PROBLEM DETAILS |
Print the listing below line for line, reproducing every line exactly.

AVAILABLE DATA |
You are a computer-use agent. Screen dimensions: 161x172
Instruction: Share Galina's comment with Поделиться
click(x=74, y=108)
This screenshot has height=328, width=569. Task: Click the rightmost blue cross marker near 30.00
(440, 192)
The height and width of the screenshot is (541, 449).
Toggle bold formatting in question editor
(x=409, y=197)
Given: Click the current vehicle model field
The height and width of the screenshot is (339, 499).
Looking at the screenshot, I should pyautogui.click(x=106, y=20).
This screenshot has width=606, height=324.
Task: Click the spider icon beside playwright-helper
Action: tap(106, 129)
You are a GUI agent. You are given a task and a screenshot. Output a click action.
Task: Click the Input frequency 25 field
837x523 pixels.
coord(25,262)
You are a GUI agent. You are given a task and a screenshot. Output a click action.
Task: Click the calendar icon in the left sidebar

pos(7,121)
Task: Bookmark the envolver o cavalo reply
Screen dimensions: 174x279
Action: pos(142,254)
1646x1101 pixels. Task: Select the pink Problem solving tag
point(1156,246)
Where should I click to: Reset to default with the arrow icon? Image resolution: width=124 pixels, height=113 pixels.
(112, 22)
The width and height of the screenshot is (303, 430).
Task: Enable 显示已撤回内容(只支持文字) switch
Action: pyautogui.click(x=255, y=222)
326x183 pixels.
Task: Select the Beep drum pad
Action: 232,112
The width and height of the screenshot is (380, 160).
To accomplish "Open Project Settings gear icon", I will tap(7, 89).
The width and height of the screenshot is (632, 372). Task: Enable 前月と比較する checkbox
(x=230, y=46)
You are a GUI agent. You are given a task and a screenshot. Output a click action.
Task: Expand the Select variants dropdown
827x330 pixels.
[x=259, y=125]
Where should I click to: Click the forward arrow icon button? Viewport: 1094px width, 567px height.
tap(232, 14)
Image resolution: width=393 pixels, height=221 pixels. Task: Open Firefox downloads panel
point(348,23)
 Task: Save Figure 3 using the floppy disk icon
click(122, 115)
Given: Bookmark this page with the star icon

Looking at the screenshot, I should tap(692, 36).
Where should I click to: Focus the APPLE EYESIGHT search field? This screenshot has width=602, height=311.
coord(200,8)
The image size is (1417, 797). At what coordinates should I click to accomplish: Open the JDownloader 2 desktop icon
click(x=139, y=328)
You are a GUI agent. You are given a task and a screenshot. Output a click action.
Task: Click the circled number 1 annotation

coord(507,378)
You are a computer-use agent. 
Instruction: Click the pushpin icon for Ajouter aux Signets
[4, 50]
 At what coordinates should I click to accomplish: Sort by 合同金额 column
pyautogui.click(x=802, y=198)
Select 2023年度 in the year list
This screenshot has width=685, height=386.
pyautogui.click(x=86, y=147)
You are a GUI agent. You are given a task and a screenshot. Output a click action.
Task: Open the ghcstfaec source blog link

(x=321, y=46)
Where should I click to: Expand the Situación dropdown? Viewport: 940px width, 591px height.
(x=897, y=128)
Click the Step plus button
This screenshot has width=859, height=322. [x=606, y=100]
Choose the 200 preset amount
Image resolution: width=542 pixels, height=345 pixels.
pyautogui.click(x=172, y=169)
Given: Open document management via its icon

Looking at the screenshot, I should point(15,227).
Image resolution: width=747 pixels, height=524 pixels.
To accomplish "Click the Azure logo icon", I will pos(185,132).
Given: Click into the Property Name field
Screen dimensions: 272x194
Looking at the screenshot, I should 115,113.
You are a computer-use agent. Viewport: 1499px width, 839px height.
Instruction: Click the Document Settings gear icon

ANSWER TO THIS PROBLEM |
You are a computer-use agent. Screen dimensions: 161x172
Instruction: Share Galina's comment with Поделиться
click(x=74, y=108)
This screenshot has height=328, width=569. Task: Click the rightmost blue cross marker near 30.00
(440, 192)
The height and width of the screenshot is (541, 449).
Toggle bold formatting in question editor
(x=409, y=197)
Given: Click the current vehicle model field
The height and width of the screenshot is (339, 499).
Looking at the screenshot, I should pyautogui.click(x=106, y=20).
This screenshot has width=606, height=324.
Task: Click the spider icon beside playwright-helper
Action: tap(106, 129)
You are a GUI agent. You are given a task and a screenshot. Output a click action.
Task: Click the Input frequency 25 field
837x523 pixels.
coord(25,262)
You are a GUI agent. You are given a task and a screenshot. Output a click action.
Task: Click the calendar icon in the left sidebar

pos(7,121)
Task: Bookmark the envolver o cavalo reply
Screen dimensions: 174x279
Action: pos(142,254)
1646x1101 pixels. Task: Select the pink Problem solving tag
point(1156,246)
Where should I click to: Reset to default with the arrow icon? Image resolution: width=124 pixels, height=113 pixels.
(112, 22)
The width and height of the screenshot is (303, 430).
Task: Enable 显示已撤回内容(只支持文字) switch
Action: pyautogui.click(x=255, y=222)
326x183 pixels.
Task: Select the Beep drum pad
Action: 232,112
The width and height of the screenshot is (380, 160).
To accomplish "Open Project Settings gear icon", I will tap(7, 89).
The width and height of the screenshot is (632, 372). Task: Enable 前月と比較する checkbox
(x=230, y=46)
You are a GUI agent. You are given a task and a screenshot. Output a click action.
Task: Expand the Select variants dropdown
827x330 pixels.
[x=259, y=125]
Where should I click to: Click the forward arrow icon button? Viewport: 1094px width, 567px height.
tap(232, 14)
Image resolution: width=393 pixels, height=221 pixels. Task: Open Firefox downloads panel
point(348,23)
 Task: Save Figure 3 using the floppy disk icon
click(122, 115)
Given: Bookmark this page with the star icon

Looking at the screenshot, I should tap(692, 36).
Where should I click to: Focus the APPLE EYESIGHT search field? This screenshot has width=602, height=311.
coord(200,8)
The image size is (1417, 797). At what coordinates should I click to accomplish: Open the JDownloader 2 desktop icon
click(x=139, y=328)
You are a GUI agent. You are given a task and a screenshot. Output a click action.
Task: Click the circled number 1 annotation

coord(507,378)
You are a computer-use agent. 
Instruction: Click the pushpin icon for Ajouter aux Signets
[4, 50]
 At what coordinates should I click to accomplish: Sort by 合同金额 column
pyautogui.click(x=802, y=198)
Select 2023年度 in the year list
This screenshot has width=685, height=386.
pyautogui.click(x=86, y=147)
You are a GUI agent. You are given a task and a screenshot. Output a click action.
Task: Open the ghcstfaec source blog link

(x=321, y=46)
Where should I click to: Expand the Situación dropdown? Viewport: 940px width, 591px height.
(x=897, y=128)
Click the Step plus button
This screenshot has width=859, height=322. [x=606, y=100]
Choose the 200 preset amount
Image resolution: width=542 pixels, height=345 pixels.
pyautogui.click(x=172, y=169)
Given: Open document management via its icon

Looking at the screenshot, I should point(15,227).
Image resolution: width=747 pixels, height=524 pixels.
To accomplish "Click the Azure logo icon", I will pos(185,132).
Given: Click into the Property Name field
Screen dimensions: 272x194
Looking at the screenshot, I should 115,113.
You are a computer-use agent. Viewport: 1499px width, 839px height.
Instruction: Click the Document Settings gear icon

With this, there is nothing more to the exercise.